Software Considerations and Security Requirements for Medical Devices


Software has become ubiquitous in the healthcare industry given its widespread use for controlling medical devices and health information systems and communicating and maintaining electronic patient data, all in an increasingly connected environment. For embedded system developers, in particular, choosing the software best suited for the design of the medical device and its end use is critical. Options abound – use a commercial off-the-shelf product or create their own? Employ a real-time operating system or a general-purpose operating system such as Linux or Android? And, what security mechanisms will be incorporated to protect software from malicious tampering and ensure data transmission and storage?

Wind River recently published an interesting white paper, Choosing the Right System Software for Medical Devices, that explores many of the essential considerations that will help developers in making their choices. As Wind River points out in the paper, while the needs and requirement for each device will vary as will the features, functions, and capabilities, it is critical to evaluate the full range of options before making the selection. Of the many key considerations are shelf-life, easy-to-understand user interface, secure and stable communications, multi-CPU system design, connectivity, modularity and scalability.

Additionally, use of commercial vs. open source development options require careful consideration. While each has advantages and trade-offs, Wind River notes that the choice typically comes down to the completeness and sophistication of commercial offerings versus the low cost and ubiquity of open source software. From a safety standpoint, the medical device system software needs to support security features that protect against malware and also deliver secure data storage and transmission.
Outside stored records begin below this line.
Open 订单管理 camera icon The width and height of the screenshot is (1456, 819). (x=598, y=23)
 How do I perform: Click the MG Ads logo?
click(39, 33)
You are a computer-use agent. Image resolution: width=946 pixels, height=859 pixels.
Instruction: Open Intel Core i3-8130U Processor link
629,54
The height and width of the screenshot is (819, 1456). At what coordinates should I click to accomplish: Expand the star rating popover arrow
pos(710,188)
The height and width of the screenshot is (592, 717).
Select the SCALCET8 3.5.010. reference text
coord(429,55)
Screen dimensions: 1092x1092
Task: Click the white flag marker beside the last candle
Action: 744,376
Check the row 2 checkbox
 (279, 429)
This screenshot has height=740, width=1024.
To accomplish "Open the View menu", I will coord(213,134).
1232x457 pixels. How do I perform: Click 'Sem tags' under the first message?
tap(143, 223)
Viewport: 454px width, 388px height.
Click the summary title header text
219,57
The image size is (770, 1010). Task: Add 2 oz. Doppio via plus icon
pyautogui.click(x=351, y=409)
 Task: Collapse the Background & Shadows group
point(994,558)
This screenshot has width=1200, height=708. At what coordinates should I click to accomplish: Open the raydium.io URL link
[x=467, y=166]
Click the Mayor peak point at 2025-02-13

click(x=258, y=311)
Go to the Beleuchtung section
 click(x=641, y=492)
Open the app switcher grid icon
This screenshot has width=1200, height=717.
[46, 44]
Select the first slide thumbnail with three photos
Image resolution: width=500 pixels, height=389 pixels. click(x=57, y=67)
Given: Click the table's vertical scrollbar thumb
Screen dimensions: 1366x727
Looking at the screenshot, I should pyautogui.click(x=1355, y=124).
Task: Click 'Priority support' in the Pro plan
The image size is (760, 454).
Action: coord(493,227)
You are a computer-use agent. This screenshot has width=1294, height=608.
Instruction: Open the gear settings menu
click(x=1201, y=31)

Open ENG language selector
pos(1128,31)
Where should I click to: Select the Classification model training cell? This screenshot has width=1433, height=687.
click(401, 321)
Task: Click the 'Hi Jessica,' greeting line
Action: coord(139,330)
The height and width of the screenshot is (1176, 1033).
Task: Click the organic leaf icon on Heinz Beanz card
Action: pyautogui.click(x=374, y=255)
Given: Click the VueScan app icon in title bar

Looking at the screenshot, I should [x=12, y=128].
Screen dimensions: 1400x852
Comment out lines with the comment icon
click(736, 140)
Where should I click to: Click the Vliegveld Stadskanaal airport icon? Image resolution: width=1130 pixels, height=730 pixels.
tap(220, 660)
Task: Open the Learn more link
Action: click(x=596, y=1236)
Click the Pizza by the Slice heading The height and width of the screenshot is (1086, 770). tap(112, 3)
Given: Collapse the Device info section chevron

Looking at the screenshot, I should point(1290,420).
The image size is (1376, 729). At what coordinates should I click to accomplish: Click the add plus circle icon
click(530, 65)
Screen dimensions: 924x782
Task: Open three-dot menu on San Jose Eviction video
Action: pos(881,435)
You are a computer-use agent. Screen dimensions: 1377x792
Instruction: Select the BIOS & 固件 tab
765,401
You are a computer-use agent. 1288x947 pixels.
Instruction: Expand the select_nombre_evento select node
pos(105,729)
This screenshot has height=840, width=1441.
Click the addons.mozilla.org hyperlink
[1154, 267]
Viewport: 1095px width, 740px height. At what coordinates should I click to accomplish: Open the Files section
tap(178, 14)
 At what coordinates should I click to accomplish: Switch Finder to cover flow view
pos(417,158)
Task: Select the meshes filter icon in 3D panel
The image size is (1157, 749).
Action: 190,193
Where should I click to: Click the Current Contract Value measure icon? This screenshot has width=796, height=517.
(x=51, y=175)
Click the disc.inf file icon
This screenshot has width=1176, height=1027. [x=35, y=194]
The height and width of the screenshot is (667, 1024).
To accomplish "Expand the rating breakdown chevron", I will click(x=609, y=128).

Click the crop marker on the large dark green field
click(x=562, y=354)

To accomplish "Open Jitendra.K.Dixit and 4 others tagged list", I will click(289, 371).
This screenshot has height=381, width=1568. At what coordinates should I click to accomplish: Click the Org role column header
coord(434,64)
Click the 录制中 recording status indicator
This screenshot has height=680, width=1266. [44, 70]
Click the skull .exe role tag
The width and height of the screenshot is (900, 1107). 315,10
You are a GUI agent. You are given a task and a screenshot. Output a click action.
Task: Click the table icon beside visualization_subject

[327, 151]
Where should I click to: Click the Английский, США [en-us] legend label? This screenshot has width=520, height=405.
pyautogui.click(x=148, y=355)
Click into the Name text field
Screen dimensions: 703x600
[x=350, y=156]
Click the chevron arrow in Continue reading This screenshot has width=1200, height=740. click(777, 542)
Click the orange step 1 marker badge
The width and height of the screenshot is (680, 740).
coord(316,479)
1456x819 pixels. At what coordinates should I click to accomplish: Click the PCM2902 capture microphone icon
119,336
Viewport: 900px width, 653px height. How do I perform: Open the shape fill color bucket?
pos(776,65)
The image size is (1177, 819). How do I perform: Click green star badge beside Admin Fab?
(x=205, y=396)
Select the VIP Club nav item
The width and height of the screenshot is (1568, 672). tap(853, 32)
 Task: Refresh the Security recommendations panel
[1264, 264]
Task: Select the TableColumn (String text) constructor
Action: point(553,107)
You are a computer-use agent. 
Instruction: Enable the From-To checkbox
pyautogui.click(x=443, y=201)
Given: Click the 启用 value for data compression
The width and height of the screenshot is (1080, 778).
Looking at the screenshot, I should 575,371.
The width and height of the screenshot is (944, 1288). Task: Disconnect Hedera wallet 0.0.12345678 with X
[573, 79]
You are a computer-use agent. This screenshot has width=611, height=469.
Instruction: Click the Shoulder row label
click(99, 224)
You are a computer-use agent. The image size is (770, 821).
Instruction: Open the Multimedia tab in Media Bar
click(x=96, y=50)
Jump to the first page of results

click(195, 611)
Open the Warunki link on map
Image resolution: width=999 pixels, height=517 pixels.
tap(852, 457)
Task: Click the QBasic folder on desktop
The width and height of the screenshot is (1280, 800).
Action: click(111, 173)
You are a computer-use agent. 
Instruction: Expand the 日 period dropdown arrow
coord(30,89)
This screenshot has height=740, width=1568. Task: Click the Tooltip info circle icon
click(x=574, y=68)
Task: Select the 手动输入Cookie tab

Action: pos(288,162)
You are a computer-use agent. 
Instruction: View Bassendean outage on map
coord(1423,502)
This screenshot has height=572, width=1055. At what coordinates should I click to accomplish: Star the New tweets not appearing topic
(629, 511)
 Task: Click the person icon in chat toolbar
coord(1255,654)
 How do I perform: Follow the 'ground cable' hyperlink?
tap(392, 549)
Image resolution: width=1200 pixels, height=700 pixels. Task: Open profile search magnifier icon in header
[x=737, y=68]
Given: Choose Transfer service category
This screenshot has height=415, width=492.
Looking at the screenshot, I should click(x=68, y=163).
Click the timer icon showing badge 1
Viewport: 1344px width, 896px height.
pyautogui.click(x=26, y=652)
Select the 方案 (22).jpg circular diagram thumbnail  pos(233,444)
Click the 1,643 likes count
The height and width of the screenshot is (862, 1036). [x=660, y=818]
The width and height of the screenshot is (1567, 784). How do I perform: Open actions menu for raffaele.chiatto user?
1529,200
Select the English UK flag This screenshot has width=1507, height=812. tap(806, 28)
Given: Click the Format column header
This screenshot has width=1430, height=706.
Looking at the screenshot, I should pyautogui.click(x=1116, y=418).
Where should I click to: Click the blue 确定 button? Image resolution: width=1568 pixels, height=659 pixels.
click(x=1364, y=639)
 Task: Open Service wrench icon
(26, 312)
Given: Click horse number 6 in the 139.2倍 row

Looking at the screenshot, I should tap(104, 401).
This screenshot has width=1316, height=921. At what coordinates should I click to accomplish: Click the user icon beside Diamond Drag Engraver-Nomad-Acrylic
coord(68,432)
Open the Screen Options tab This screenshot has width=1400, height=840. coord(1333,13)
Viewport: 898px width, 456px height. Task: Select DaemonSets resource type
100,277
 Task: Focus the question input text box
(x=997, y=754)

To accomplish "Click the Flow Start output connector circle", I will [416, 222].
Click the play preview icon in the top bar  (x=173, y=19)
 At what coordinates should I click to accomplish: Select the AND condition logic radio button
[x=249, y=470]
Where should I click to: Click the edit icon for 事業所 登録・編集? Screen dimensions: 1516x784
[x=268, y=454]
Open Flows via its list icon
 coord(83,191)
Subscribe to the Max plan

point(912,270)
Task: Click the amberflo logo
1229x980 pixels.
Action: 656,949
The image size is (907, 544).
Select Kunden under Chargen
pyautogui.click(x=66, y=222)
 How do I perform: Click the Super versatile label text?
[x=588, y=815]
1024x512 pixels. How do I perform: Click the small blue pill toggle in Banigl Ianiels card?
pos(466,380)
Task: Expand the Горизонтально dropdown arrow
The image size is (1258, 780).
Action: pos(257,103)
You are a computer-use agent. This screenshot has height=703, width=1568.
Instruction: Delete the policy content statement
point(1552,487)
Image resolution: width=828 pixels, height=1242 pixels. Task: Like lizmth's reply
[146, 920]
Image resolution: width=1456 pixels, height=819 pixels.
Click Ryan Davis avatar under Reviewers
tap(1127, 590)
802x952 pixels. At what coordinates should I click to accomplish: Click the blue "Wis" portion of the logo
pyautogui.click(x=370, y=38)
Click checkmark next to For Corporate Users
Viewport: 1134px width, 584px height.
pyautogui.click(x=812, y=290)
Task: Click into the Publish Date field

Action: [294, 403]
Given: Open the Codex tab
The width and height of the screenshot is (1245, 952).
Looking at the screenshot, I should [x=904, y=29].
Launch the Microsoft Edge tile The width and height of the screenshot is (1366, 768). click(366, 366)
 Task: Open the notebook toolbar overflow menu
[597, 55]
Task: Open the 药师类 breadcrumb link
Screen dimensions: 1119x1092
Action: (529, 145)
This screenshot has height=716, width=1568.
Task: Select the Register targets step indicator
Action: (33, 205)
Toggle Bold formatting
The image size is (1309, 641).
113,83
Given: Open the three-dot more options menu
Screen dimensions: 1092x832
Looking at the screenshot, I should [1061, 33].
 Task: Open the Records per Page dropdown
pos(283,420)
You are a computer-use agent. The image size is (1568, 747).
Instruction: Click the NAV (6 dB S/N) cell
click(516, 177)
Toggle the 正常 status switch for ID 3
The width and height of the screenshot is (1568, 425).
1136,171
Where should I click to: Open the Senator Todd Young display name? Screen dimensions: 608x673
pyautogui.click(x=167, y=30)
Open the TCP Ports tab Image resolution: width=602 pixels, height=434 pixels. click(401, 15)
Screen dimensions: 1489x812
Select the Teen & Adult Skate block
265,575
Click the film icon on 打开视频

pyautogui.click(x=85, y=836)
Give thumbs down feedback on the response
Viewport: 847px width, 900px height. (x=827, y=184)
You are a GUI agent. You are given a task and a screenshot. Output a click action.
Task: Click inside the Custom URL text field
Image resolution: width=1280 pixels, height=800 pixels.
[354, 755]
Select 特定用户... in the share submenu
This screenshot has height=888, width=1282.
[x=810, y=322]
The system software also needs to support the secure upgrade, download, and authentication of applications to help keep devices secure across an ever-changing threat landscape.

As open source software continues in popularity within the development community, commercial vendors too are focusing on software solutions that specifically address the unique challenges of medical devices. Companies like Wind River and Wibu-Systems, for example, offer integrated solutions that leverage each other’s technology expertise. With the integration of Wibu-Systems’ CodeMeter security platform with Wind River’s Security Profile for VxWorks®, the world’s most widely deployed commercial RTOS, developers of connected medical systems have access to a fully scalable solution that features best-of-breed security for device, data, and IP protection, and additional licensing management options to expand business opportunities for applications developed on the VxWorks platform. You can read a more detailed description of the joint technology in this solution brief.

Beyond functionality and security, however, medical device developers must also weigh additional economic and operational factors affecting the healthcare industry. For example, given the burgeoning costs of healthcare, developers must take into account a mandate to minimize cost per capita of each person’s healthcare while reducing the cost of the devices themselves. With expanded features and sophistication of the devices, they must be readily understandable and easy to operate by both the professional and non-professional care givers who will use them. And they must work every time.

Medical device software developers have much to consider, particularly when human lives are at stake.